Alkaline phosphatase (ALP) activity assay
BMSCs were plated at a density of 1 × 105 cells per well in a 6-well plate. The medium was replaced with osteogenic differentiation medium after 24 h. For treatment, fisetin at various concentrations (DMSO, 1 μM, 5 μM, and 10 μM) was added to the medium. The DMSO wells served as the control group. The ALP activity of cells was determined at day 10 of differentiation using an ALP Staining Kit (batch No.: P0321S, Beyotime Biotechnology, China). The absorbance at 405 nm for ALP was detected using a microplate reader.
Reverse transcription and real-time PCR (RT-PCR)

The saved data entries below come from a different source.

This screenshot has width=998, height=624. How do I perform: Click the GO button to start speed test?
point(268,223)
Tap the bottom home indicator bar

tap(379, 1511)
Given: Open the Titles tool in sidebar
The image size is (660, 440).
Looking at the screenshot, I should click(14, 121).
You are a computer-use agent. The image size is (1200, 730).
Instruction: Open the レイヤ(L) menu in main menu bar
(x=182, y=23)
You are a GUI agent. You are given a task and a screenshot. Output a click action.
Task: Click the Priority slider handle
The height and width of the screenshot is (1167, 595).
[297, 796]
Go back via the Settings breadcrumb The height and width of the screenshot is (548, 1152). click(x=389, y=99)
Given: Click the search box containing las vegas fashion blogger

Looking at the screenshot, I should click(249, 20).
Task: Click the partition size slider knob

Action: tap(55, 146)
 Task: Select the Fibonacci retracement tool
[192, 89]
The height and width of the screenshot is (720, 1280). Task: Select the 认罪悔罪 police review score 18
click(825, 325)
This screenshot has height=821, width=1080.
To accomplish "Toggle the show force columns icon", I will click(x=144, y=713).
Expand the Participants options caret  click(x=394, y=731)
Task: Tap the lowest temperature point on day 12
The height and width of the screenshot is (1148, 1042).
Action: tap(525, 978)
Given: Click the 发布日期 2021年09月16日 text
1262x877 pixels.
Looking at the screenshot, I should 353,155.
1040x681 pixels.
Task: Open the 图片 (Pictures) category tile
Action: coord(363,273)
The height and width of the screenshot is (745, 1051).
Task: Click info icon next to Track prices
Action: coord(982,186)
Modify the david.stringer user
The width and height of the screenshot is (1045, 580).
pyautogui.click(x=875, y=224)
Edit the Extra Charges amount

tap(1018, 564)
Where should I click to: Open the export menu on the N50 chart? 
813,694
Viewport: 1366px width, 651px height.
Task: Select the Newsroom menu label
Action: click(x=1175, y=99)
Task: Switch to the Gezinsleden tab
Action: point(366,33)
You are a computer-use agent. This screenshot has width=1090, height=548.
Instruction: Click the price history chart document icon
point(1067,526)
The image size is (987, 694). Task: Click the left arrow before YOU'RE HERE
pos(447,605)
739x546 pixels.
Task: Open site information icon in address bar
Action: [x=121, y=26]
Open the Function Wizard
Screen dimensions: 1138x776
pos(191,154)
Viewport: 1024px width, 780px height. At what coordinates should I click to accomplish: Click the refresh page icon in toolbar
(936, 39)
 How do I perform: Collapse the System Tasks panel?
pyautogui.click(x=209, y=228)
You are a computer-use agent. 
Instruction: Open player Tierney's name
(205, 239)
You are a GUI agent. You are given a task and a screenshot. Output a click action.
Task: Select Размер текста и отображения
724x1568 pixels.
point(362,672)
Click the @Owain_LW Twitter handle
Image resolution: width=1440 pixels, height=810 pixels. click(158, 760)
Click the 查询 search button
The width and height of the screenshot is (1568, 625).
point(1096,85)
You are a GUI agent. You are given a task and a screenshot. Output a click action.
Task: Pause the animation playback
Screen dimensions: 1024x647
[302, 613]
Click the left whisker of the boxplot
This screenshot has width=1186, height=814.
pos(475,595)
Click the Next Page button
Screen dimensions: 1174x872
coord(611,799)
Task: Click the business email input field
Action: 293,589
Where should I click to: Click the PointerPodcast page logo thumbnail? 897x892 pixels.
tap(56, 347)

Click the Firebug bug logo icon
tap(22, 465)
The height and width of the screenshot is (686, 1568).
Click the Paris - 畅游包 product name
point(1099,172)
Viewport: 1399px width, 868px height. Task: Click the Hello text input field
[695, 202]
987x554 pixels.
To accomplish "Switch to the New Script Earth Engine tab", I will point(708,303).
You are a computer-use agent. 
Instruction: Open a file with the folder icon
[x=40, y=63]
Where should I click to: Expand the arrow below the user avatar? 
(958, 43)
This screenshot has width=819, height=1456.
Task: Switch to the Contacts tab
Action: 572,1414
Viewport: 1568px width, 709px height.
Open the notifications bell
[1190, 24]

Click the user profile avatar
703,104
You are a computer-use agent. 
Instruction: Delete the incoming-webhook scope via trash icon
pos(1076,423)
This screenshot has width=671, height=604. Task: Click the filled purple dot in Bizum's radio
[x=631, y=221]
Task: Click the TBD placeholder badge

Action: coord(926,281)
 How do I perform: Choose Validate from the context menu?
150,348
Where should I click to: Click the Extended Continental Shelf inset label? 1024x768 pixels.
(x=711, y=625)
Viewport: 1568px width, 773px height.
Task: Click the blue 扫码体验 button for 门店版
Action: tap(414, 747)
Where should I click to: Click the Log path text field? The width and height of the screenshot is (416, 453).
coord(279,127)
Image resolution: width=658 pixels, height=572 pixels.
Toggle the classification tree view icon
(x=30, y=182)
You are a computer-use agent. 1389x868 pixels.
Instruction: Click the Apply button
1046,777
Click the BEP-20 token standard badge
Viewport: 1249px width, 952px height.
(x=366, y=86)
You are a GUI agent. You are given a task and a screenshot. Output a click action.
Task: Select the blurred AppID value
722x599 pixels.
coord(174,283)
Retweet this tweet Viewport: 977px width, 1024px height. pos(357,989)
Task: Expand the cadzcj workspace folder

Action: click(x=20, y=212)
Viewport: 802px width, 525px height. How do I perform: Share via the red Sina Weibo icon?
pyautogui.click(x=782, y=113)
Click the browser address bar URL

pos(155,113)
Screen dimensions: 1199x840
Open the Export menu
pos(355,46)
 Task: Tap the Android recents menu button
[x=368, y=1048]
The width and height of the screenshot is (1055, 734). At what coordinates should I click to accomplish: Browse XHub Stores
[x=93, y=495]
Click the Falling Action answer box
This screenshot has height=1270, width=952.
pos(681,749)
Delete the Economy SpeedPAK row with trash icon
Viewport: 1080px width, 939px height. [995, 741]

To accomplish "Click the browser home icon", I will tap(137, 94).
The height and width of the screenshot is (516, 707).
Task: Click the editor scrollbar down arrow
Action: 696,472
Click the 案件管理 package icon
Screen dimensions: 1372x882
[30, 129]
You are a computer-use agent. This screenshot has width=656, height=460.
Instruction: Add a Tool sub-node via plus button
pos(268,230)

After rat BMSCs were treated with the different drugs, total RNA was extracted using TRIzol® Plus RNA Purification Kit (12183018A, Invitrogen, USA), and 1 μg of RNA from each sample was then reverse-transcribed to cDNA using the High Capacity cDNA Reverse Transcription Kit (4368814, Applied Biosystems, USA)) according to the manufacturer's protocol. For real-time PCR, ABI PrismTM 7500 (Thermo Life, USA) was performed using Fast SYBR@GREEN Master Mix (4385612, Applied Biosystems, USA) with the following primers. The primers used for ALP, Collagen I, RUNX2, Osteopontin, Wnt3, CTNNB1, and GAPDH amplifications are listed as follows: 5′-GGCGTCCATGAGCAGAACTACATC-3′ (ALP-Forward), and 5′-CAGGCACAGTGGTCAAGGTTGG-3′ (ALP-Reverse); 5′-TGTTGGTCCTGCTGGCAAGAATG-3′ (Collagen I-Forward), and 5′-GTCACCTTGTTCGCCTGTCTCAC-3′ (Collagen I-Reverse); 5′-CTTCGTCAGCGTCCTATCAGTTCC-3′ (RUNX2-Forward), and 5′-TCCATCAGCGTCAACACCATCATTC-3′ (RUNX2-Reverse); 5′-GACGATGATGACGACGACGATGAC-3′ (Osteopontin-Forward), and 5′-GTGTGCTGGCAGTGAAGGACTC-3′ (Osteopontin-Reverse); 5′-CAGCCTGACTTCCGAGCCATTG-3′ (Wnt3-Forward), and 5′-ACTCCCGATGCTTCTCCACCAC-3′ (Wnt3-Reverse); 5′-ACAAGCCACAGGACTACAAGAAACG-3′ (CTNNB1-Forward), and 5′-TCAGCAGTCTCATTCCAAGCCATTG-3′ (CTNNB1-Reverse); 5′-TCTCTGCTCCTCCCTGTTCT-3′ (GAPDH-Forward), and 5′-GTTCACACCGACCTTCACCA-3′ (GAPDH-Reverse). Relative gene expression was normalized to GAPDH as an internal standard, and the expression levels of target mRNAs were calculated by the 2−△△CT method. Each assay was conducted in triplicate.
Western blotting (WB)
After BMSCs were treated with the different drugs, cell lysis buffer for WB and IP (P0013, Beyotime Biotechnology, China) was used to collect the total protein from the cells. The expression of relative proteins was detected by WB according to the protocol we described[1]. The primary protein antibodies were as follows: anti-RUNX2 (1:1000, 12556, CST), anti-Osteopontin (1:1000, ab63856, Abcam), anti-collagen I (1:1000, ab260043, Abcam), anti-β-actin (1:2000, 3700, CST), anti-β-catenin (1:1000, 8480, CST), and anti-Wnt3 (1:1000, ab32249, Abcam). HRP-conjugated goat anti-rabbit or anti-mouse secondary antibodies were used (7074, 7076, CST, USA).
Statistical analysis
The data are expressed as the mean ± standard deviation. T test was used for comparison between the two groups, and one-way ANOVA was used for multiple groups. p < 0.05 was considered to indicate statistical significance.